Born in Albury, Australia, Danielle Hatherley spent her childhood in Sydney, growing to love the city’s spectacular harbour and beaches. In her early twenties, after studying fine art and fashion design, she found her passion in landscape painting, inspired by the works of Impressionists Monet and Van Gogh, and her mentor, Australian artist Ted Blackall. ‘’Once I started to paint outdoors and experience how alive it made me feel,’’ she recalls, ‘’I couldn’t do anything else.’’
Throughout her twenties, Hatherley attracted loyal patrons as she won awards and exhibited in group and solo shows. Her vibrant landscapes inspired a series of quality greeting cards featuring scenes of Sydney, and attracted corporate commissions that included several luxury hotels. Hatherley founded and operated 'The Plein Air Painting School', taking students on weekly outdoor painting sessions.
As Hatherley matured as an artist, she became mesmerised by the play between sunlight and shadow. “Into my thirties, things started getting clearer,’’ Hatherley explains; ‘’a beautiful beach or harbor scene just wasn't enough anymore. The only scene of interest to me was backlit - and I came to realise that it didn't matter where it was. My simple suburban street suddenly took on a glorious state as the dusk light pushed between a shed and a tree."

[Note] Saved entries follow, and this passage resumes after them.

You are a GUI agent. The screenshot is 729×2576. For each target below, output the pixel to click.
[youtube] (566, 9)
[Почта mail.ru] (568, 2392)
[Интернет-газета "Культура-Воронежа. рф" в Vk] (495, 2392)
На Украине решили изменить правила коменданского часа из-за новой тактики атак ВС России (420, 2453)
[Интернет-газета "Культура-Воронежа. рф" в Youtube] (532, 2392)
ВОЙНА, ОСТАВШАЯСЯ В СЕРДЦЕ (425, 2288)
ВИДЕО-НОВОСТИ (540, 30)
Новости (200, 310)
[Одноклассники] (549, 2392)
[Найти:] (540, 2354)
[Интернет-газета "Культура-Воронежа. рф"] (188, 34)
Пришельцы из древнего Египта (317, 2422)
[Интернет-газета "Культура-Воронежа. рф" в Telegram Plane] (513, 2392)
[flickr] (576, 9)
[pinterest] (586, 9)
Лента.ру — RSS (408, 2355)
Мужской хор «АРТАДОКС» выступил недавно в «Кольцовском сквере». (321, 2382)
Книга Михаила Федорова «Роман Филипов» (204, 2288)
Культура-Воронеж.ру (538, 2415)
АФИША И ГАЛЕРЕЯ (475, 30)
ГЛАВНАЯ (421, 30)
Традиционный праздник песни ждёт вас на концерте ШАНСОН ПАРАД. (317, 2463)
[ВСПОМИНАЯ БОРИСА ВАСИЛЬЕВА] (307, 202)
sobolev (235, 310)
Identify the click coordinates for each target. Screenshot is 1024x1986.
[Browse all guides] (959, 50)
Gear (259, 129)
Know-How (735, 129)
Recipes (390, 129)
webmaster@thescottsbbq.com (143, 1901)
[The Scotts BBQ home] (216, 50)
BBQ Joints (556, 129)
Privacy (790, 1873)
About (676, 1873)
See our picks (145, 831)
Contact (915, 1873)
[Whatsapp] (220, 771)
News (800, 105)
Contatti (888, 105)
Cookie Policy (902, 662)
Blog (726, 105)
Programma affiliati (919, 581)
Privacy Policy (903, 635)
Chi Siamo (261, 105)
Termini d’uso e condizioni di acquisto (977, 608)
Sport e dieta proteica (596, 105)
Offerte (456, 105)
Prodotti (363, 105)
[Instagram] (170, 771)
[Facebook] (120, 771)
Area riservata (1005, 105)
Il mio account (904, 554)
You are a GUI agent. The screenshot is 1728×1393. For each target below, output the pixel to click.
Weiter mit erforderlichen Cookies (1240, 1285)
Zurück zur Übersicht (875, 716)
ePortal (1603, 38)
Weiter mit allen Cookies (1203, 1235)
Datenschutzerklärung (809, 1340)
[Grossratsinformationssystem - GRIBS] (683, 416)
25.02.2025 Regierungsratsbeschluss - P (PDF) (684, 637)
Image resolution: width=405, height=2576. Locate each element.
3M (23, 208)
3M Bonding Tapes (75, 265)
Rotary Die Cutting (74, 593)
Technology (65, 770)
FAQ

Hatherley’s most recent works are the product of a passionate exploration of light. The vivid beach and harbor scenes have been replaced by a depth and clarity of direction that only a driven artist can bring to fruition. ’It's only about light versus dark now, so I’ve had to simplify my scenes,’’ she says. ‘’I can’t afford the distraction of my beloved color, so my palette has been dramatically reduced to concentrate on light and tone. Miles Davis once said that, in order to progress as an artist, he had to stop playing the ballads that he so loved. I know what he meant."
Hatherley now paints from her studio in Las Vegas, Nevada. Her works are held in private and corporate collections in Australia, Bermuda, England, Germany, Italy, New Zealand and the United States.